Anonymous wrote:I know one SAHD, and yes, his wife is a surgeon.
Anonymous wrote:I am a guy who was a SAHD for three years until we sent our kid off to kindergarten. I am only one data point, but here are my general observations:
1. It is super lonely. I was out of the work force and my social interactions took a nose-dive. SAHMs at my kid's activities treated me like a weird interloper;
2. My wife's interest in me sexually declined, I went from well-dressed guy going to work with interesting things to talk about to guy in sweatpants taking care of a baby and running errands all day. The bedroom rebounded almost immediately after I went back to work, my wife later apologized for this;
3. My self-esteem took a major hit because of 1 and 2 above.
4. I had three years with my daughter that were really invaluable, she is really amazing.
Anonymous wrote:Anonymous wrote:I am a guy who was a SAHD for three years until we sent our kid off to kindergarten. I am only one data point, but here are my general observations:
1. It is super lonely. I was out of the work force and my social interactions took a nose-dive. SAHMs at my kid's activities treated me like a weird interloper;
2. My wife's interest in me sexually declined, I went from well-dressed guy going to work with interesting things to talk about to guy in sweatpants taking care of a baby and running errands all day. The bedroom rebounded almost immediately after I went back to work, my wife later apologized for this;
3. My self-esteem took a major hit because of 1 and 2 above.
4. I had three years with my daughter that were really invaluable, she is really amazing.
I am very sorry to hear about your situation. My situation is different. I have been a SAHD for almost eleven years, when my first born turned six years old. I now have a seventeen year old boy, sixteen years old girl, and a fourteen years old boy. My wife is still working for the federal government. I left my job at the age of 33 years old when my employer was acquired by another company and I cashed out my stock options, around 15M at the time. I figured I didn't need to work anymore and decided to be a SAHD. Since my kids are into sports, it gives me the opportunity to travel with my kids all over the US and sometimes Europe and South America for tournaments. I've been doing it for almost eleven years now and life is really good. I am sad that my seventeen years old son will go to college next year but at least I have my sixteen years old daughter and fourteen years old son for a few more years. I also workout and hang out with my gym buddies everyday at the Country Club where I am a member. I am living my dream as a SAHD.
Anonymous wrote:Anonymous wrote:The biggest issue is that every one assumes the person is a SAHD because they have mental or physical issues and can’t work. Even the PP construction dad quit because of a bad back not because he made far less in his blue collar job.
It can be hard for kids; around here having a SAHD makes you “that” family, and the SAHD will be excluded from the SAHM scene and play dates. This can set kids up for isolation.
Not my experience. My kid has so many play date requests that we have to turn people down. These assumptions are either in your mind or due to the people you choose to associate with.

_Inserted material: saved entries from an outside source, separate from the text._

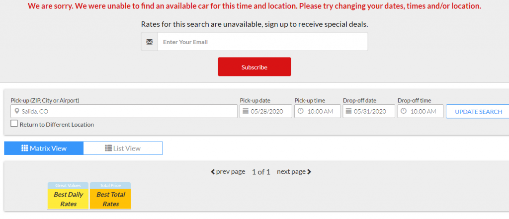The width and height of the screenshot is (509, 219).
Task: Open drop-off date picker showing 05/31/2020
Action: click(372, 112)
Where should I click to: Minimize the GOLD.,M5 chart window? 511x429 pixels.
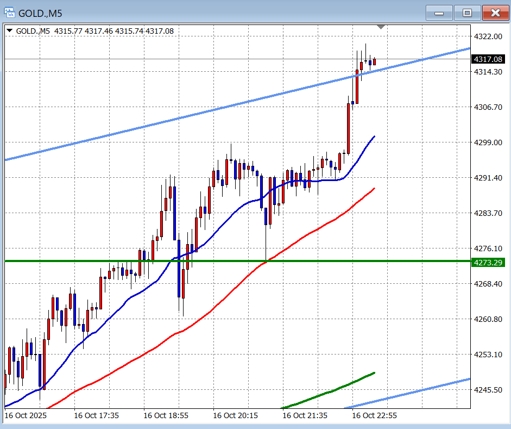(439, 13)
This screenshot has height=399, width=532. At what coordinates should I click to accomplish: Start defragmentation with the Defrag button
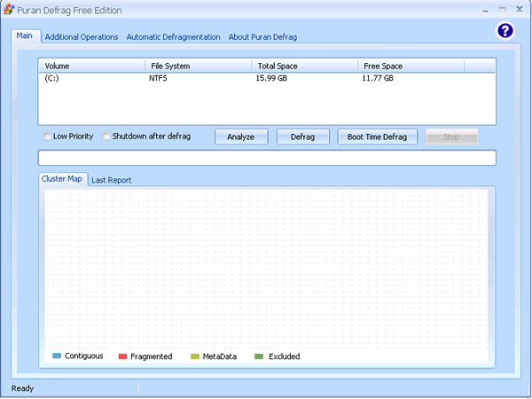pyautogui.click(x=303, y=137)
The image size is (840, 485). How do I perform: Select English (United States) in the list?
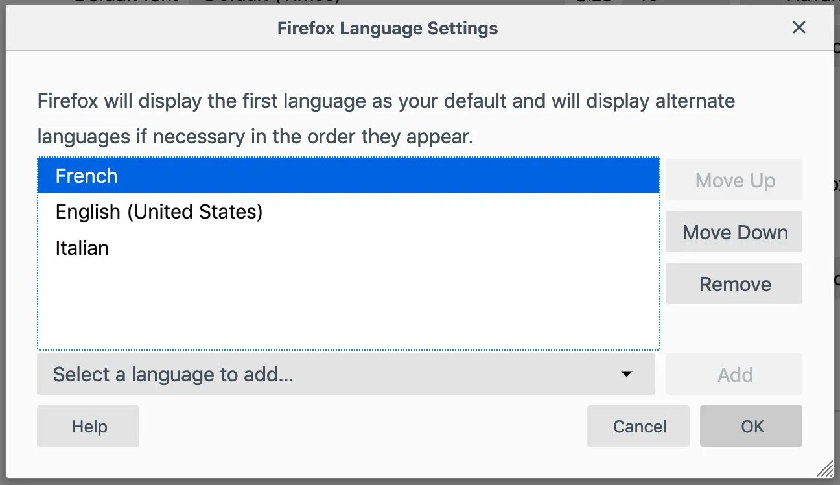[159, 212]
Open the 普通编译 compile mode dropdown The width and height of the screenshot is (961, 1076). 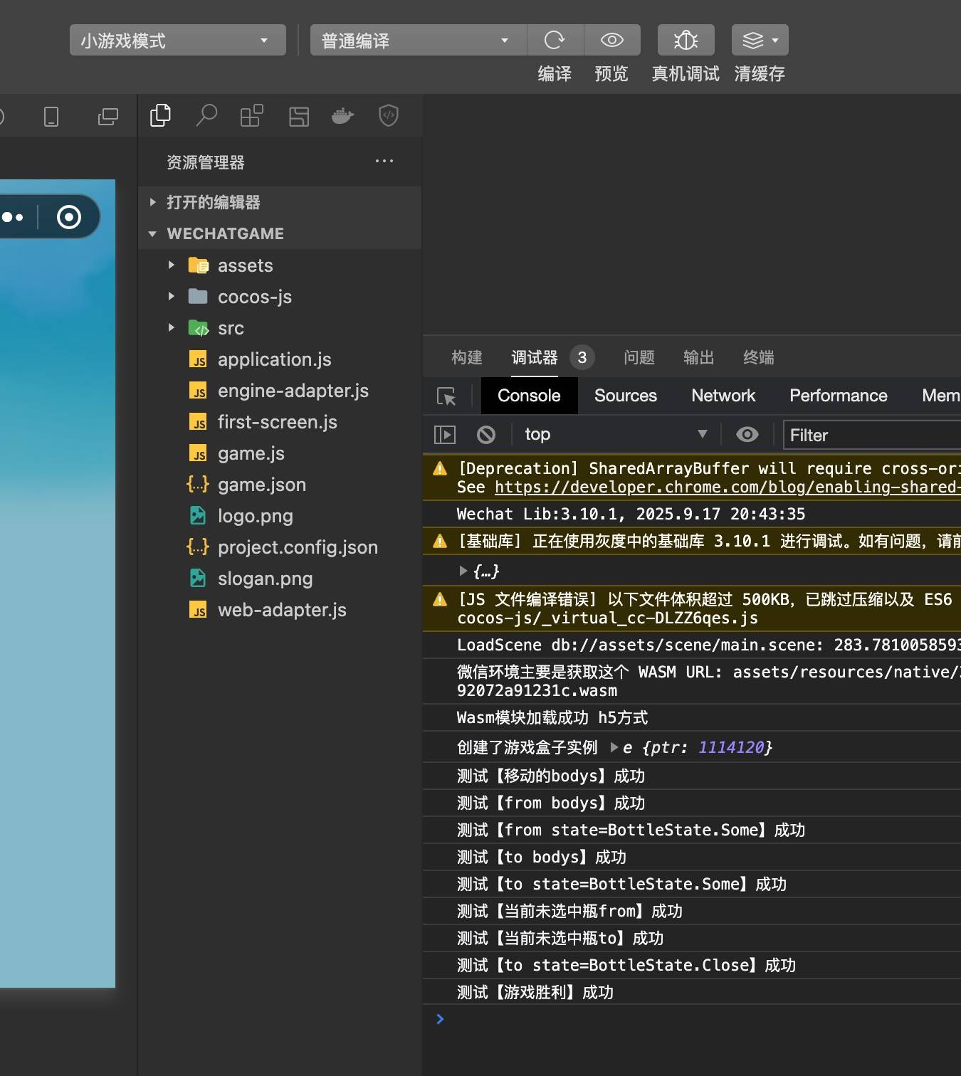pyautogui.click(x=418, y=41)
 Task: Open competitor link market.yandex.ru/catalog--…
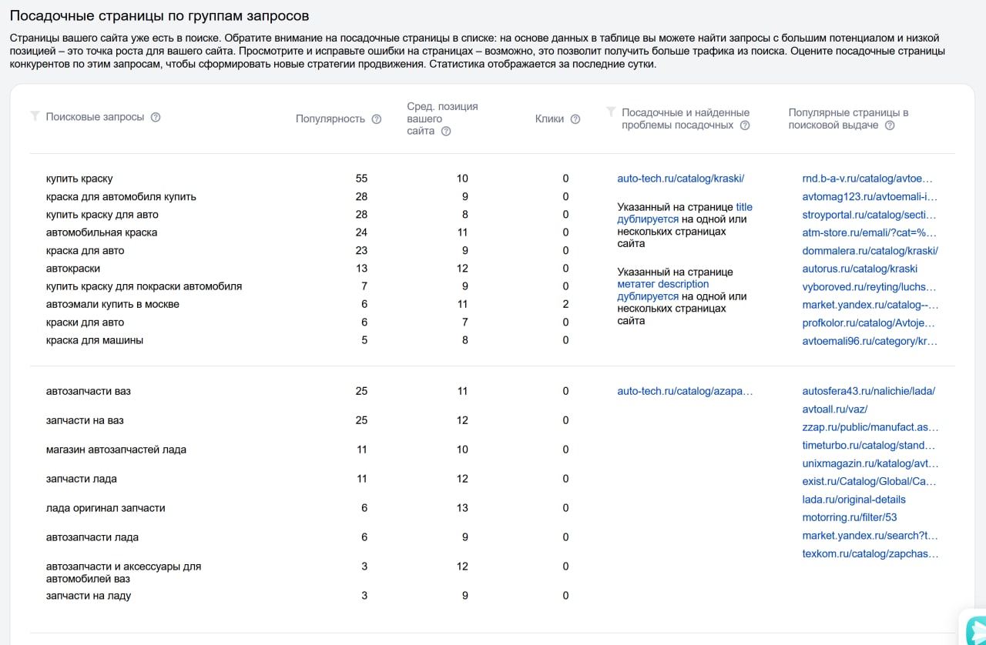[870, 305]
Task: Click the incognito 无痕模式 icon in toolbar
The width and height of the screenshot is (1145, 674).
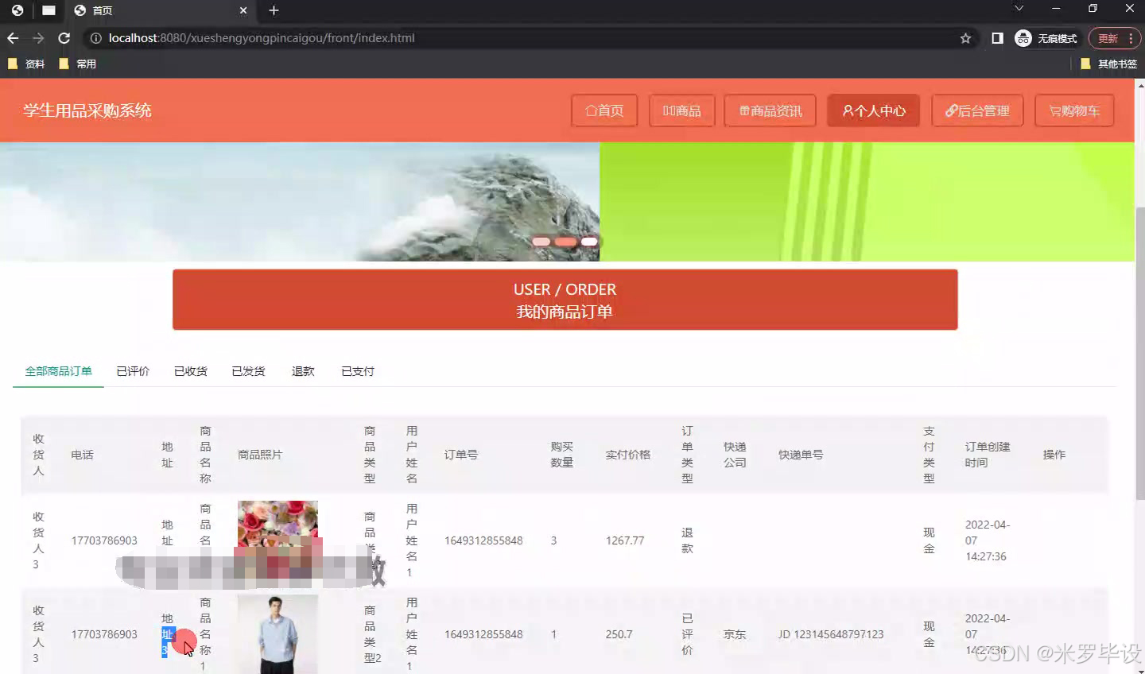Action: coord(1023,37)

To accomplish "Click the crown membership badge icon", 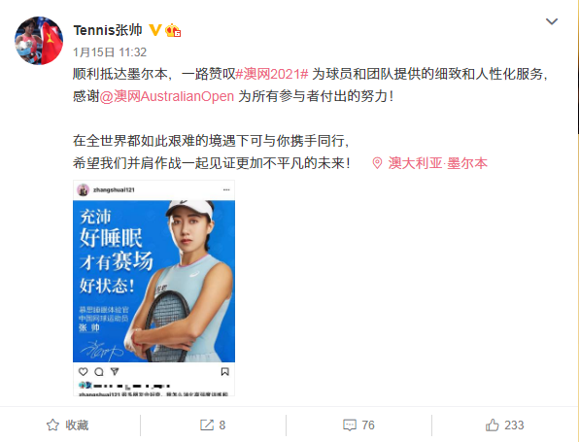I will [173, 30].
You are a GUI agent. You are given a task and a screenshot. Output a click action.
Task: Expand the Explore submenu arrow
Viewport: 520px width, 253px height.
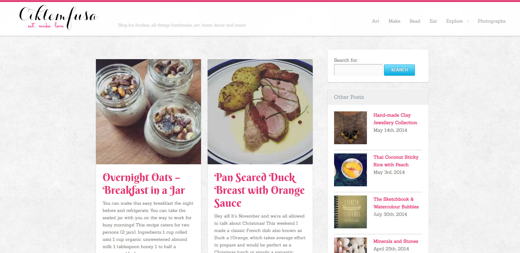[x=468, y=21]
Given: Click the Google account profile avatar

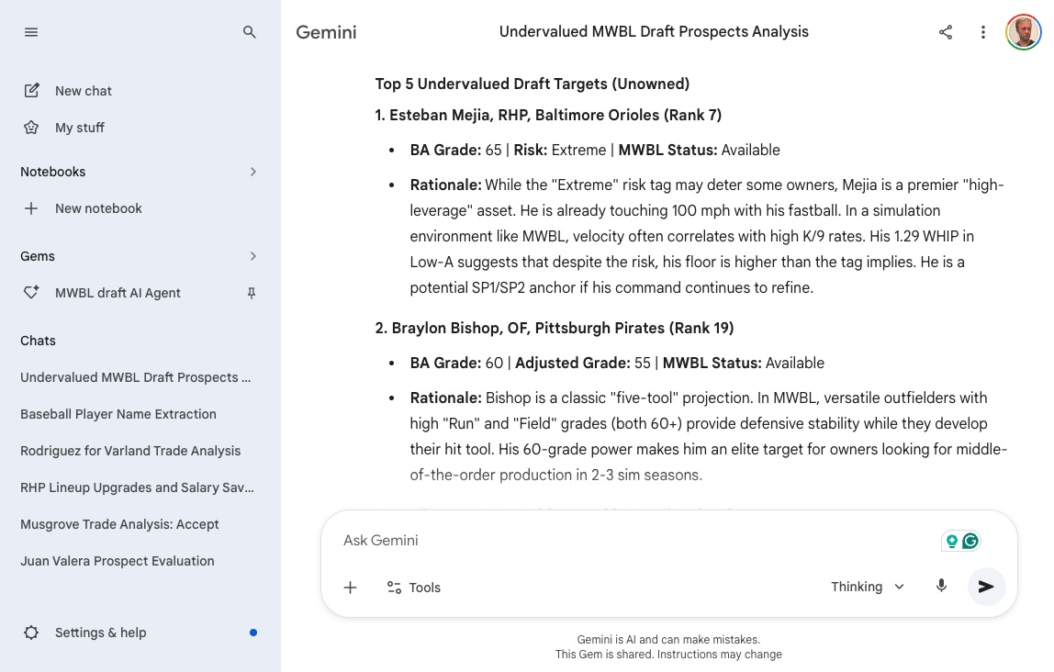Looking at the screenshot, I should 1023,32.
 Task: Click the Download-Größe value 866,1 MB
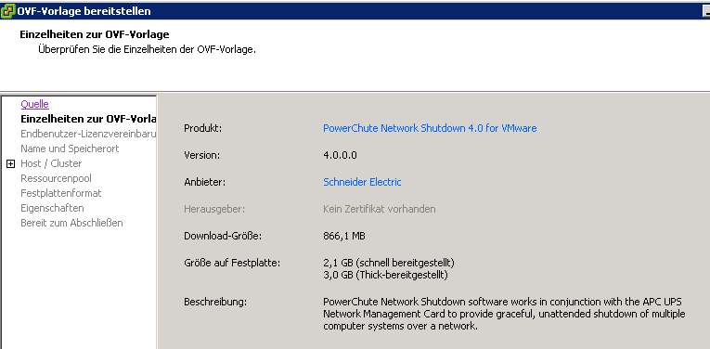click(344, 236)
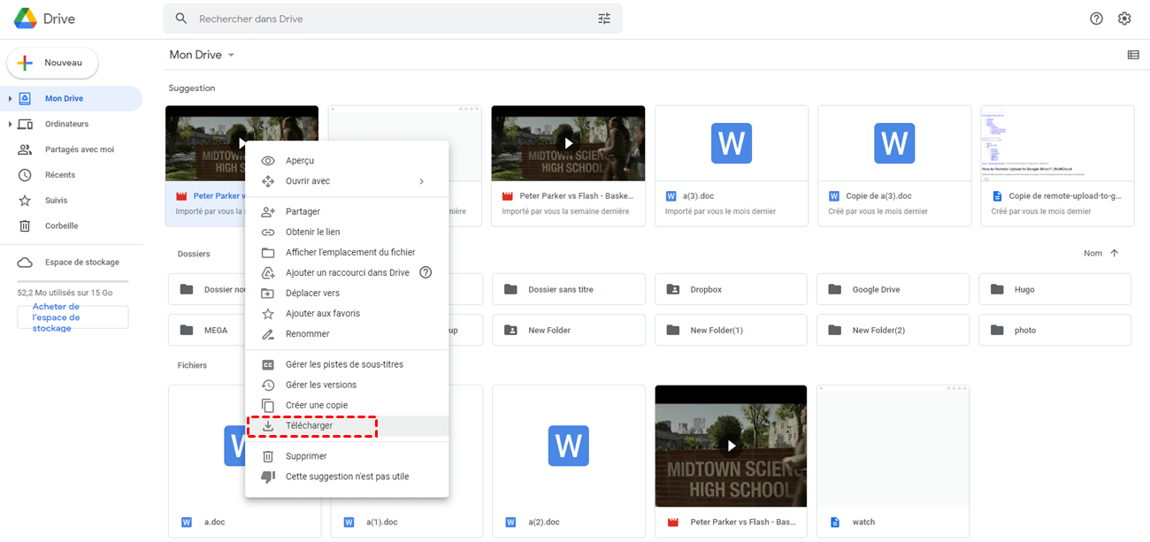Reverse sort order with the Nom arrow
Viewport: 1150px width, 542px height.
(1114, 253)
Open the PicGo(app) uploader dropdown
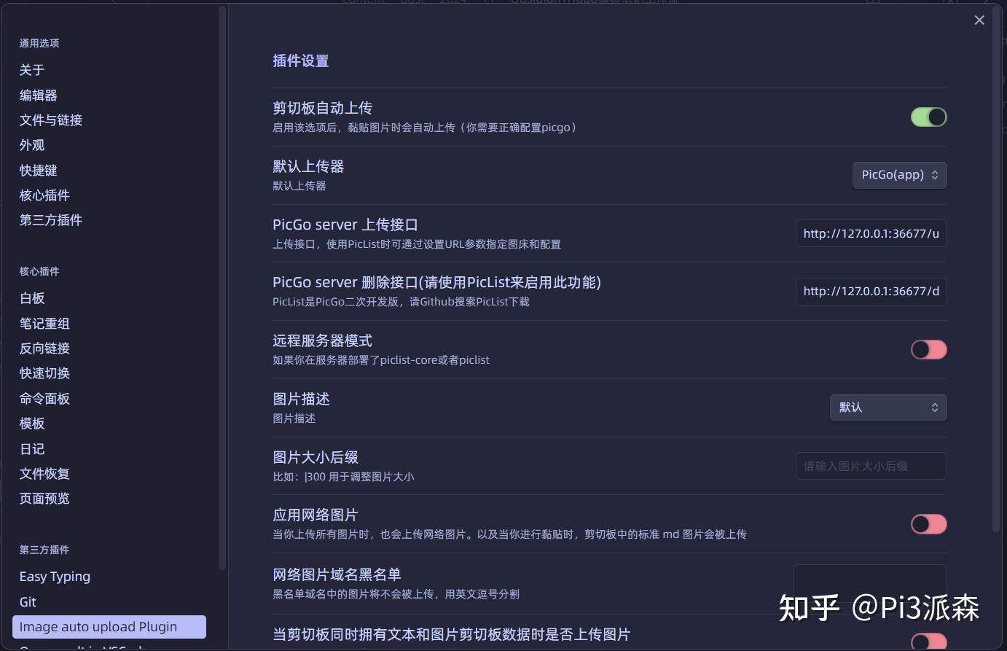1007x651 pixels. (x=899, y=175)
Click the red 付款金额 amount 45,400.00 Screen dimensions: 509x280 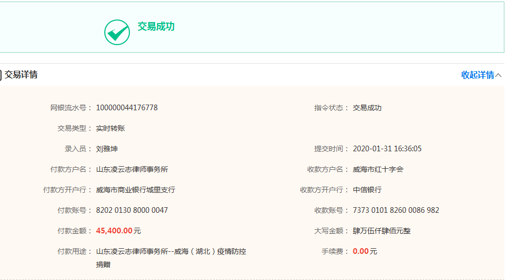click(114, 231)
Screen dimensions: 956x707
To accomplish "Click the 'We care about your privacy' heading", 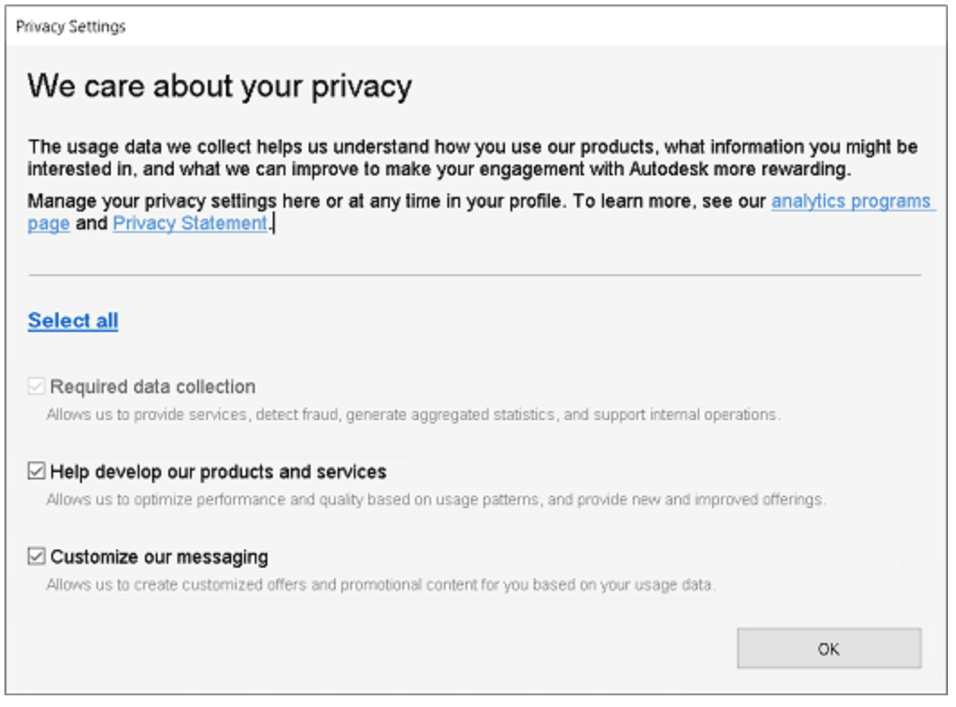I will pyautogui.click(x=220, y=86).
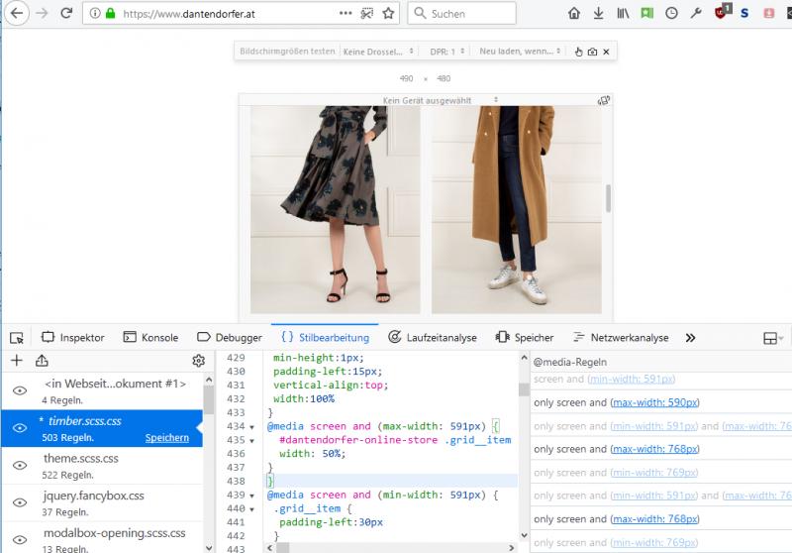792x553 pixels.
Task: Create a new stylesheet with plus icon
Action: (16, 361)
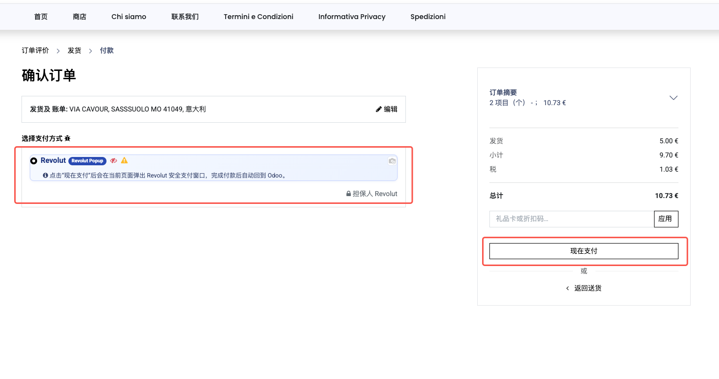719x379 pixels.
Task: Select the Revolut payment radio button
Action: (x=33, y=160)
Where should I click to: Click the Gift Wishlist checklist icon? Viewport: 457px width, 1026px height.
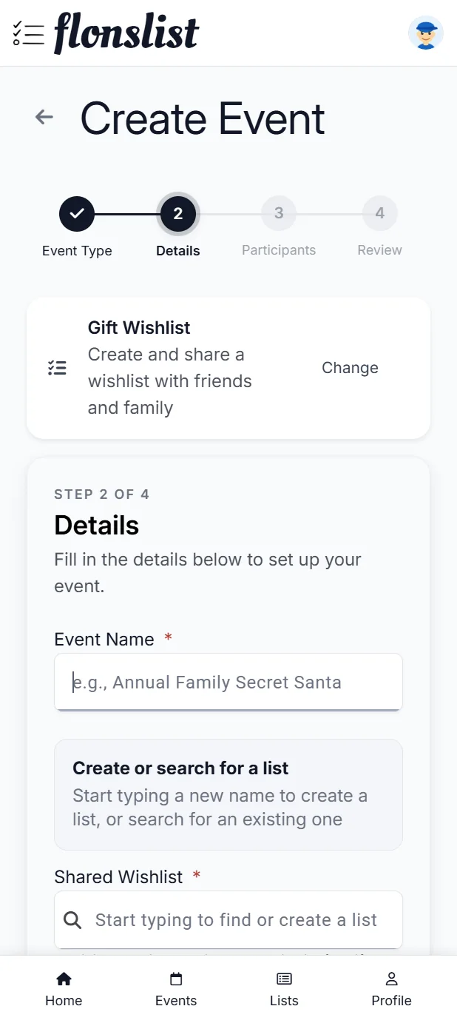[57, 368]
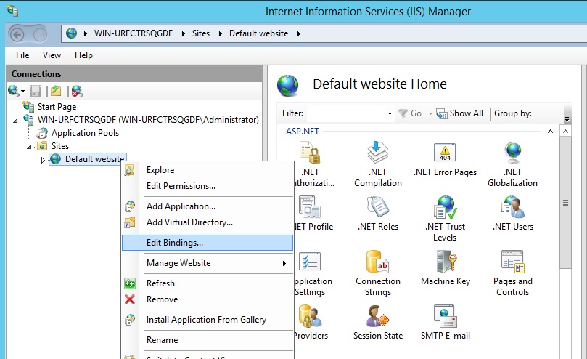Open the .NET Compilation feature icon

point(377,155)
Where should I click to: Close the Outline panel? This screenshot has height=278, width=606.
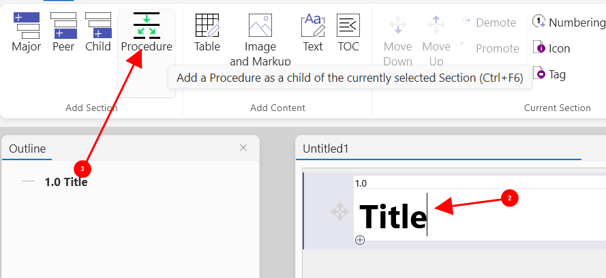(x=243, y=148)
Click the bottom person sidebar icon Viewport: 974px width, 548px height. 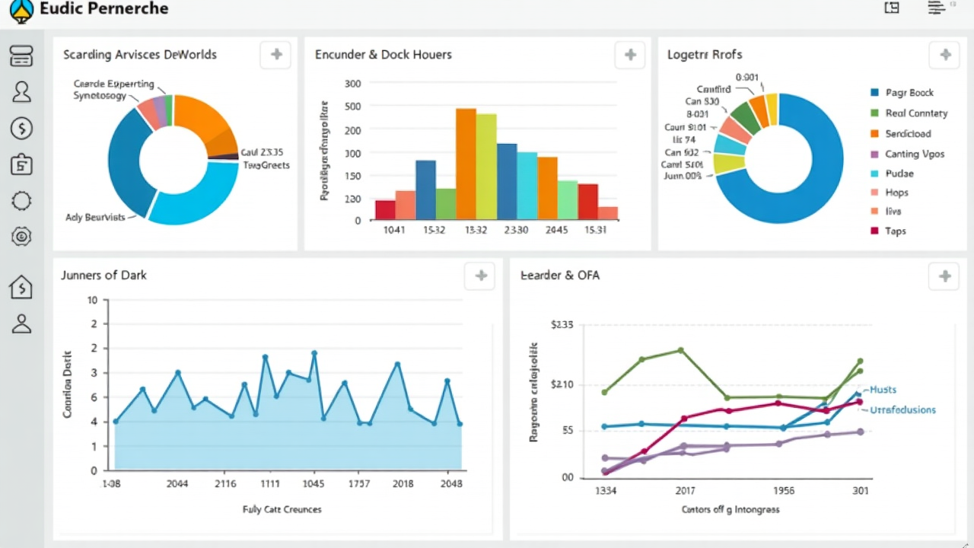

Anonymous wrote:I am a guy who was a SAHD for three years until we sent our kid off to kindergarten. I am only one data point, but here are my general observations:
1. It is super lonely. I was out of the work force and my social interactions took a nose-dive. SAHMs at my kid's activities treated me like a weird interloper;
2. My wife's interest in me sexually declined, I went from well-dressed guy going to work with interesting things to talk about to guy in sweatpants taking care of a baby and running errands all day. The bedroom rebounded almost immediately after I went back to work, my wife later apologized for this;
3. My self-esteem took a major hit because of 1 and 2 above.
4. I had three years with my daughter that were really invaluable, she is really amazing.